Pour ma part, je connais et admire une orthodoxie moderne, trop effacée ou timorée à mon goût, qui est aux antipodes du portrait funeste que je viens de dresser. J'ai cité dans mon message précédent des noms de rabbins et non des moindres tels Eliezer Berkowits, Shlomo Riskin, David Hartman. Est-ce volontaire de votre part de ne pas prendre en considération leur propos ? On pourrait y ajouter un tas de noms provenant notamment du monde académique comme Menahem Eilon (qui vient de publier une excellente étude sur le statut de la femme), Ephraïm Urbah, Abraham Grosman. Je pense à un brillant essai de Moshe Koppel (livre plébiscité par Norman Lamm, ed. Aronson), "Meta-Halakha", qui confirme du reste ce que vous affirmez dans votre message, à savoir qu'il existe bel et bien une orthodoxie éclairée qui échappe aux travers dénoncés et est en effet parfaitement capable de penser la Halakha dans l'histoire, et d’en dénoncer les travers dogmatiques. Elle ne vit pas d’anathèmes mais de débats civilisés.

De même, je ne peux que souscrire à l'attitude que vous préconisez quant à la façon de faire face aux textes de la tradition qui nous semble scabreux ou scandaleux pour une raison ou une autre. Votre critique faite à l’encontre de ceux qui se cantonnent aux grands principes de morale et se font juges de l’humanité me semble fondée. Certains des nôtres tombent parfois dans ce travers. Oui, certains textes représentent un défi précisément parce qu’ils échappent à notre mentalité et heurtent notre conscience. Il ne s’agit ni de les « excuser » ni de les juger du haut de notre prétendue morale naturelle ou universelle. Ce serait, là encore adopter, un point de vue ahistorique là où le travail consiste à contextualiser. Les fondamentalistes et les tout-moralistes modernistes ont paradoxalement ceci en commun de séparer les textes des contextes. D’accord donc pour dire que c’est en prenant ces textes « au sérieux » que l’on peut espérer y déceler le sens spirituel malgré ce qui nous heurte, y entendre même, selon l’expression de Heschel, la voix de Dieu, malgré l’insolite. Au demeurant : on peut "comprendre" que telle norme ait été admise en un certain stade de l'évolution des mœurs de la civilisation juive (ex esclavage perpétuel, confinement des femmes, exécution capitale par lapidation, ordalie), et en même temps se sentir en droit et même en devoir de prendre de la hauteur et du recul car des évolutions majeures et positives (de notre point de vue) se sont produites qui ont rendu certaines pratiques intolérables, y compris pour les normes actuelles du judaïsme rabbinique.
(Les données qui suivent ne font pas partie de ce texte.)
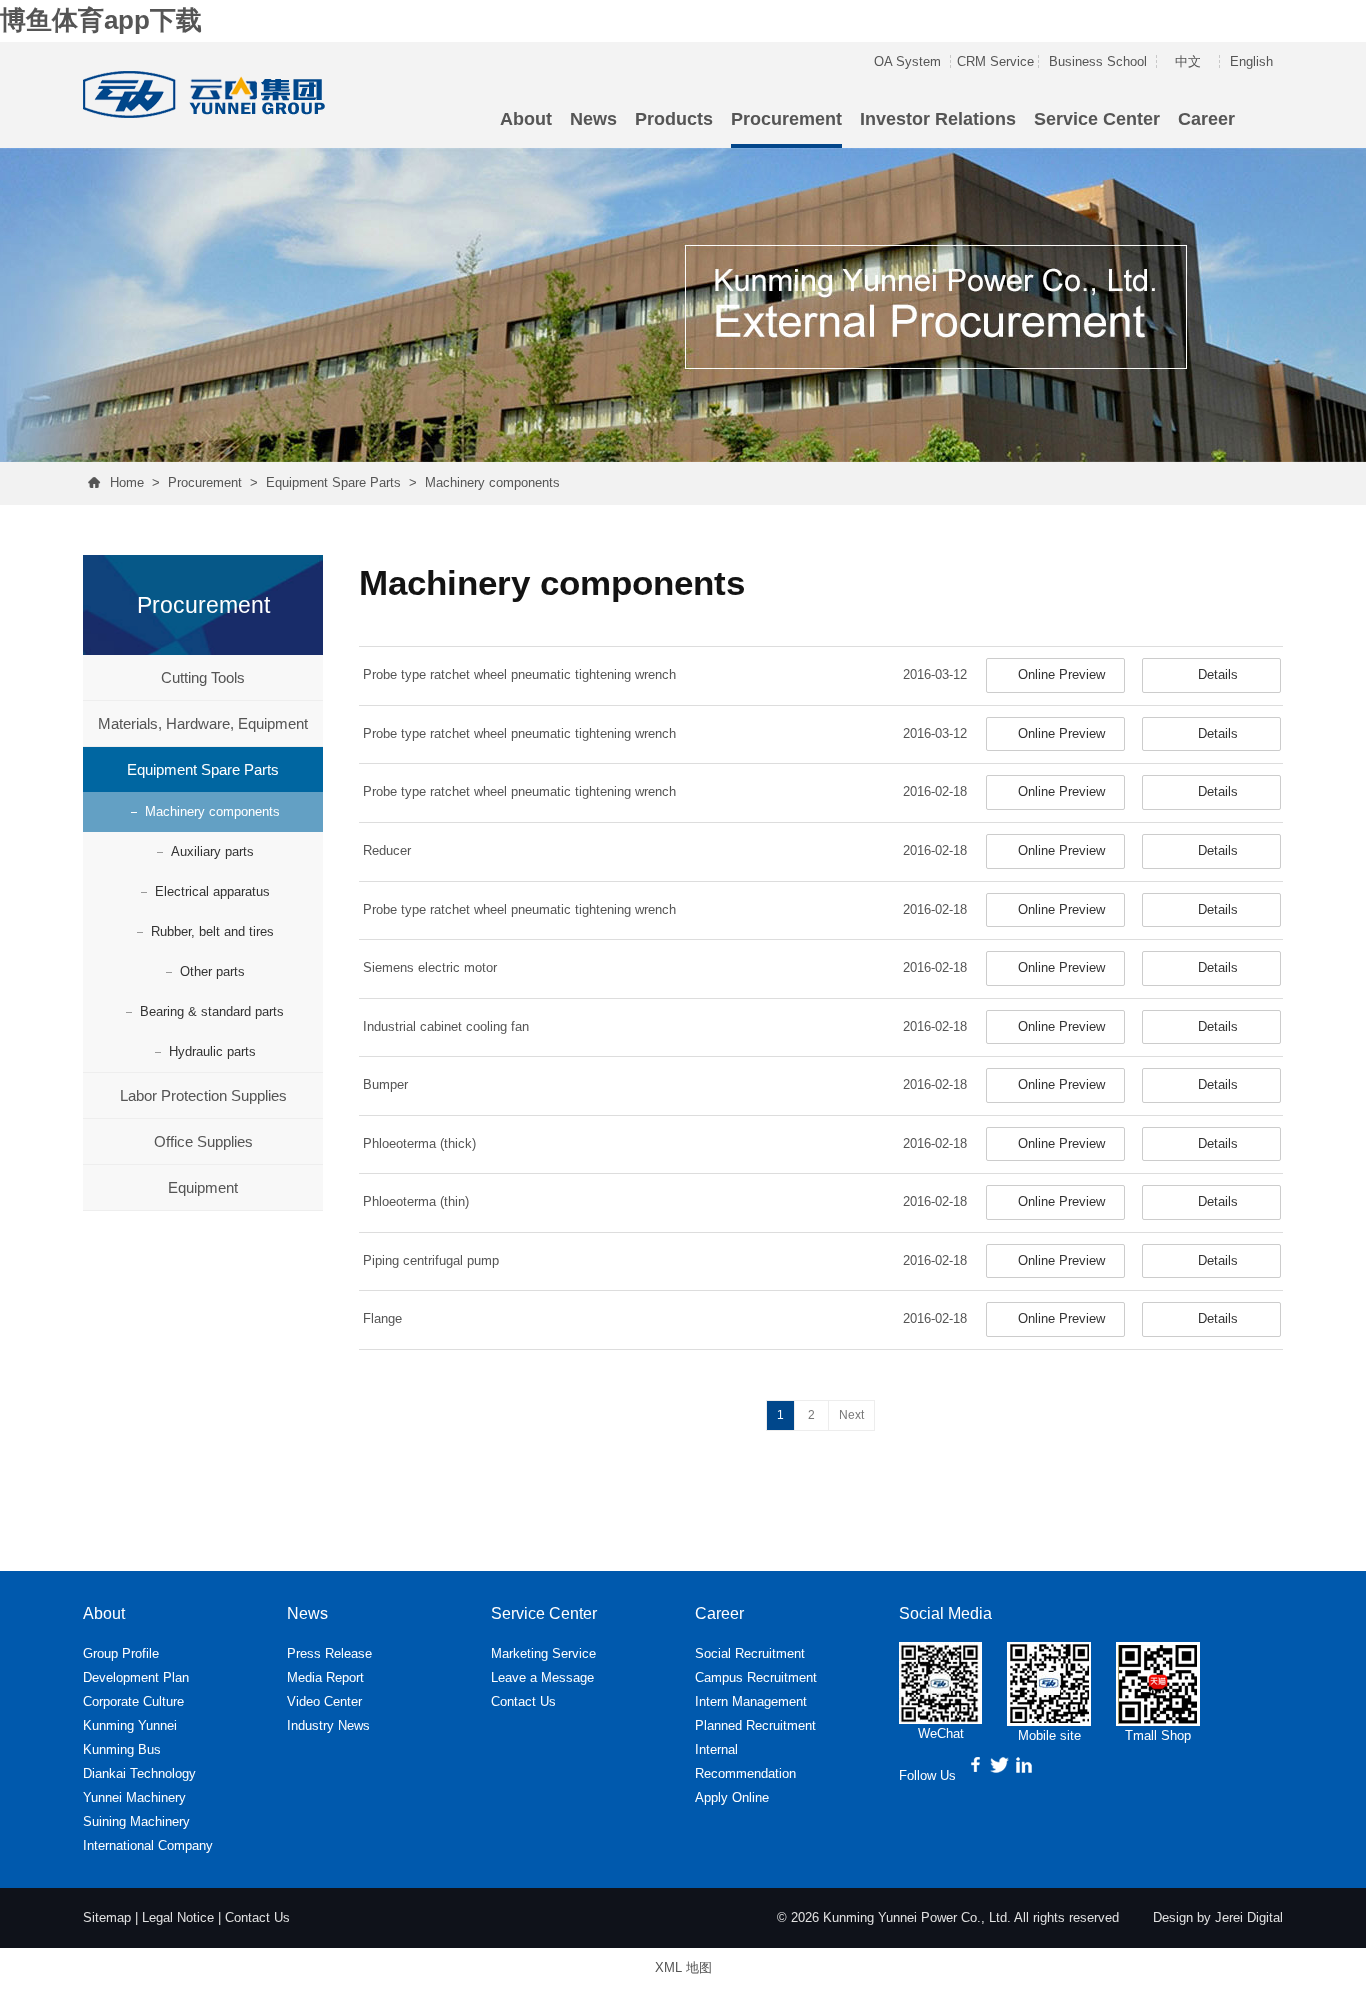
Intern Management (751, 1701)
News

C’est vouloir revenir à des conceptions discriminantes inscrites dans les textes passés qui est de notre point de vue inacceptable. Ils ont grand tort ceux qui relèguent les considérations éthiques dans le jugement des normes de la Halakha à du bas « humanisme » ou à de la « morale universelle » à tous crins. Ces termes ne devraient rien avoir de péjoratif. Le sens moral à maintes fois infléchi la norme de halakha, il existe toute une littérature sur ce sujet. Parfois, c’est tout simplement le bon sens, ein lo la-dayan elà ma-che-einav root, « le juge n’a (en dernier recours) que son propre regard pour juger de la loi » (cf. Nida 20b ; Sanhédrin 6b, Baba batra 130b). Et parfois, c’est carrément le sens visionnaire : ce qui convient à la nouvelle génération ou ce vers quoi il convient de tendre. C’est là en réalité que tout le débat se joue.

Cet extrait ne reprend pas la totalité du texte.